Leith is trying to argue that children need to attend adult establishments or else fail to develop the etiquettes at the movies, restaurants, or any other public establishment. Likewise, he says that parents without children, behave like--uh--children. From the perspective of a person who tried to have a decent date with my husband and Chili's a week ago: Children were running rampant in the waiting area, falling all over us and screaming in our ears. The parents did little to establish that this is not appropriate, instead they told them to jump and inch or two away from us and maybe just scream a little quieter. This got no better once we sat down. Though no children were running in our aisle they were screaming in the next aisle over and we swear that the people with the baby did nothing to make her stop crying. If these children act like children in public places, its because their parents are making little attempt to act like adults in public places.

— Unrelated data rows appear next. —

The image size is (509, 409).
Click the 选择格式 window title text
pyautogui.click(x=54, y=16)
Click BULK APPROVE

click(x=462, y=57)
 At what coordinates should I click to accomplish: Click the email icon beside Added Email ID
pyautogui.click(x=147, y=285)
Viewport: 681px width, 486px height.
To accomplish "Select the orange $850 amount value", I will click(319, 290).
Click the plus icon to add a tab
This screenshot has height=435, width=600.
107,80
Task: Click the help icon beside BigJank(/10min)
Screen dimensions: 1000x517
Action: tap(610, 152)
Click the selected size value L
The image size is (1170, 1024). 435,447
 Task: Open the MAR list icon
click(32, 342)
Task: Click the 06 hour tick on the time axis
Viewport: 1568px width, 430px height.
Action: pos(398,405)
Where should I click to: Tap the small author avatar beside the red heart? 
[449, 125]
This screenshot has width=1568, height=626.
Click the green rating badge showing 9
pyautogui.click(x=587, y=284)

Perhaps I sound short of patience, that is because I am. My 13-year-old child will tell you this is so and I made this clear to him back when he was four. I told him straight up, "I have no patience. You get three counts and after that you are grounded for the rest of the day. There will be no spankings unless you do something stupid like run into the street or a parking lot or off with someone you don't know." He got the famous 1-2-3 finger count. I would never say a word. This enabled me to take him into public places. I would not let him run. He speaks loudly and so we have to temper that voice, as my parents had to do with me. We do have fun though, at the table, using words and the occasional straw. I explained early on that I thought running and screaming was disrespectful to those who are trying to eat and talk with each other. So do I think parents misbehave when their children aren't around. Yes. They are human and after day after day of trying to be the role model sometimes its a relief to store that persona away. The degree of misbehavior though reflects in the children. I'm pretty positive the parents who are the rowdiest alone are the ones with the rowdiest children in public. Discipline breeds discipline and just like any bad habit or addiction, someone has to decide to break the cycle somewhere.